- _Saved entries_
══════════
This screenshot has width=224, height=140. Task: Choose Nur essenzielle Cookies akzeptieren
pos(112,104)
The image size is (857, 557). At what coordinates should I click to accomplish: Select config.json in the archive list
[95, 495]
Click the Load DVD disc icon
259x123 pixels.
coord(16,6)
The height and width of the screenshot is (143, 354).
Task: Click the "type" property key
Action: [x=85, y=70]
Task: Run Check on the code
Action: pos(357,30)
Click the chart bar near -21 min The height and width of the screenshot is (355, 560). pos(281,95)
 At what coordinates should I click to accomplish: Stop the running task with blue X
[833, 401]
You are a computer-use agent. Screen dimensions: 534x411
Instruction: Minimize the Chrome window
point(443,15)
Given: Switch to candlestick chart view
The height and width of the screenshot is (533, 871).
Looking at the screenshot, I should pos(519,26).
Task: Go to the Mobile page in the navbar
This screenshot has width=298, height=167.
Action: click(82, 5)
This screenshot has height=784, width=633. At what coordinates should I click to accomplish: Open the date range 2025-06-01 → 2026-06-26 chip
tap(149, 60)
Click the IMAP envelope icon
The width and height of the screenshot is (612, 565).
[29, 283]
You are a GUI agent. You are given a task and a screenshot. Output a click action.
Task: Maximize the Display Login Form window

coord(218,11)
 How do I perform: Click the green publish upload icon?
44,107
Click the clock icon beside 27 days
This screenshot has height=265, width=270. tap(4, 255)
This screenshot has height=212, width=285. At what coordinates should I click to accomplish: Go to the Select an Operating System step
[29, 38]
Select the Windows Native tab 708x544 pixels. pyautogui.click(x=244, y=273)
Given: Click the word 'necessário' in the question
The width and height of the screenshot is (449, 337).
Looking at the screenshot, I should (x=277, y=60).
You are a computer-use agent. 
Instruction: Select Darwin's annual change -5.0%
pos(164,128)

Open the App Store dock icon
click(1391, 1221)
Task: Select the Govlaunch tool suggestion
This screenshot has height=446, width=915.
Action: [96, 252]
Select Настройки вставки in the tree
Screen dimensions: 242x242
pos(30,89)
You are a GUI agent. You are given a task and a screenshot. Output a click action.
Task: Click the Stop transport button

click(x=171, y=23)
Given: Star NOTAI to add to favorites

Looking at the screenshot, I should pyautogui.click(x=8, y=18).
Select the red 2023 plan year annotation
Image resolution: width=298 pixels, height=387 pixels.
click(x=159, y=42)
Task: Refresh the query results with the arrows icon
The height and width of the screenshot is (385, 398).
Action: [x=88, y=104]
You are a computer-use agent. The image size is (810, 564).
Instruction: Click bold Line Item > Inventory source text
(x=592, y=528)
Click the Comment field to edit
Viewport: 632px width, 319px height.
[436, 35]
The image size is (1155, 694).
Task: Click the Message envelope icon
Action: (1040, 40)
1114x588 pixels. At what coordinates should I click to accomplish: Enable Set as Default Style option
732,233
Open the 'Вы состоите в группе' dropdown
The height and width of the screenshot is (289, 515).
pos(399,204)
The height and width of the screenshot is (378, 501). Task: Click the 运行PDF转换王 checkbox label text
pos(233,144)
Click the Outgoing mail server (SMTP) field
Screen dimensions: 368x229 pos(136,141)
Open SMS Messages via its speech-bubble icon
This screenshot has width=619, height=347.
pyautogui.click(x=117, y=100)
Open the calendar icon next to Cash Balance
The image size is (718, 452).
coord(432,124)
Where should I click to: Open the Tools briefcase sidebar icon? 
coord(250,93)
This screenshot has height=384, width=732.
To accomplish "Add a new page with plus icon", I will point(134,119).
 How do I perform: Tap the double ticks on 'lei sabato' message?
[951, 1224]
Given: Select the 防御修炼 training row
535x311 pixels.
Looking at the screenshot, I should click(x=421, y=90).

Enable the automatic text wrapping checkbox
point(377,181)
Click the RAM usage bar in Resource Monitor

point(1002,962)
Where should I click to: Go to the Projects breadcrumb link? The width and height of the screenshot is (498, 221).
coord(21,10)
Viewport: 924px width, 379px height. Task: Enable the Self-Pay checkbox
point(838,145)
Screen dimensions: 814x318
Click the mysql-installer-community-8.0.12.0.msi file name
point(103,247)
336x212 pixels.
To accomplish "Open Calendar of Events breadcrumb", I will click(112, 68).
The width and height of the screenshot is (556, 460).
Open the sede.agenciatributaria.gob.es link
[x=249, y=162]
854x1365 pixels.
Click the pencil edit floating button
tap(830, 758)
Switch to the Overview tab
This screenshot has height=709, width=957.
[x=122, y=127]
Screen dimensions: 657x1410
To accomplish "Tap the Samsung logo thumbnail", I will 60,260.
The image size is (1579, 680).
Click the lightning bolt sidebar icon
══════════
- _WHAT IS NEEDED_
Nothing but the lines from the one holding "The width and height of the screenshot is (556, 460)." to the end of the entries should be output, each exactly as it appears.

- _ANSWER FOR THE TASK_
The width and height of the screenshot is (556, 460).
Open the sede.agenciatributaria.gob.es link
[x=249, y=162]
854x1365 pixels.
Click the pencil edit floating button
tap(830, 758)
Switch to the Overview tab
This screenshot has height=709, width=957.
[x=122, y=127]
Screen dimensions: 657x1410
To accomplish "Tap the Samsung logo thumbnail", I will 60,260.
The image size is (1579, 680).
Click the lightning bolt sidebar icon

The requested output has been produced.